-- WHAT TO WORK ON --
Transcribe verbatim the span of lines that opens with the line containing "Все характеристики (17, 901)" and closes with the last line of the data below.

[Dataset entries]
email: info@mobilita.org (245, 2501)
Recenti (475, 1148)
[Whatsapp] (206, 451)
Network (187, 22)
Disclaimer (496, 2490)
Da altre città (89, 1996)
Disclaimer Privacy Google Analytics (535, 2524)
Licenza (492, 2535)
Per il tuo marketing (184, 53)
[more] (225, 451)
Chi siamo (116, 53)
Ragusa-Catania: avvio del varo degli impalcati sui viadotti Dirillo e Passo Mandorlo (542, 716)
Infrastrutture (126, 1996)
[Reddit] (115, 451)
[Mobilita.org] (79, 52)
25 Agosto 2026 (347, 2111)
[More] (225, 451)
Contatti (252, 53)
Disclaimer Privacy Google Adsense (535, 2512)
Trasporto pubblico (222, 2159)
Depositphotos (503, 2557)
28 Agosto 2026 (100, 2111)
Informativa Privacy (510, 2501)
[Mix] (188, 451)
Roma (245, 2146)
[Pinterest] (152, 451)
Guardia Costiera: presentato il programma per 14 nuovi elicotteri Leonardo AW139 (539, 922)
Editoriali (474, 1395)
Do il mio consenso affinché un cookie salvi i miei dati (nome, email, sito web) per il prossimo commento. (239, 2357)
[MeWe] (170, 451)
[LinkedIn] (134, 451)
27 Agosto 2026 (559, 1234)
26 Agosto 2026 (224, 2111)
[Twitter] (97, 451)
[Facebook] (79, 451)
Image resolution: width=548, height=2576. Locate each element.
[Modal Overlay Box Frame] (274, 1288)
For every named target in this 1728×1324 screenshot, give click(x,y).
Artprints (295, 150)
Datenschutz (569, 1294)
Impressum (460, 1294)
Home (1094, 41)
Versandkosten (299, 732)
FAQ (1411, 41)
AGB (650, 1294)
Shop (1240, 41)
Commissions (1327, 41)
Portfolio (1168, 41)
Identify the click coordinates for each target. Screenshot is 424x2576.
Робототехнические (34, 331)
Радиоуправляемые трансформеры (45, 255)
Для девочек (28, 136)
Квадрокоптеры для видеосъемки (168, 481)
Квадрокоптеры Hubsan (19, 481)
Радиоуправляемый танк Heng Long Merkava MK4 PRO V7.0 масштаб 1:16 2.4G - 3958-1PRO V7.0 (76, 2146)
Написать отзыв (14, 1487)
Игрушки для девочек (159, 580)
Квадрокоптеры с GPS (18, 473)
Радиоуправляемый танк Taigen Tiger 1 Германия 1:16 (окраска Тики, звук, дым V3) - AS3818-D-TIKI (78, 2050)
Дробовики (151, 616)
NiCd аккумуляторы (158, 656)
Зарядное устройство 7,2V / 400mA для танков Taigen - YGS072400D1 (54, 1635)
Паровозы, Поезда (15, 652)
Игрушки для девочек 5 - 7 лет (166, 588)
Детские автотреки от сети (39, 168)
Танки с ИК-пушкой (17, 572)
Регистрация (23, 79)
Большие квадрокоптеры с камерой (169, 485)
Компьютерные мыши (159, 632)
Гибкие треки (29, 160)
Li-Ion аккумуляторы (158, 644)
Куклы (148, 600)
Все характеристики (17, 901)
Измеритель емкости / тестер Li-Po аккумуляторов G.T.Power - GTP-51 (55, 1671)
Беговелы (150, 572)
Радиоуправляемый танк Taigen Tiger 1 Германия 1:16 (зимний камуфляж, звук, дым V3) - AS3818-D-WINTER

-- THE ANSWER --
Все характеристики (17, 901)
Измеритель емкости / тестер Li-Po аккумуляторов G.T.Power - GTP-51 (55, 1671)
Беговелы (150, 572)
Радиоуправляемый танк Taigen Tiger 1 Германия 1:16 (зимний камуфляж, звук, дым V3) - AS3818-D-WINTER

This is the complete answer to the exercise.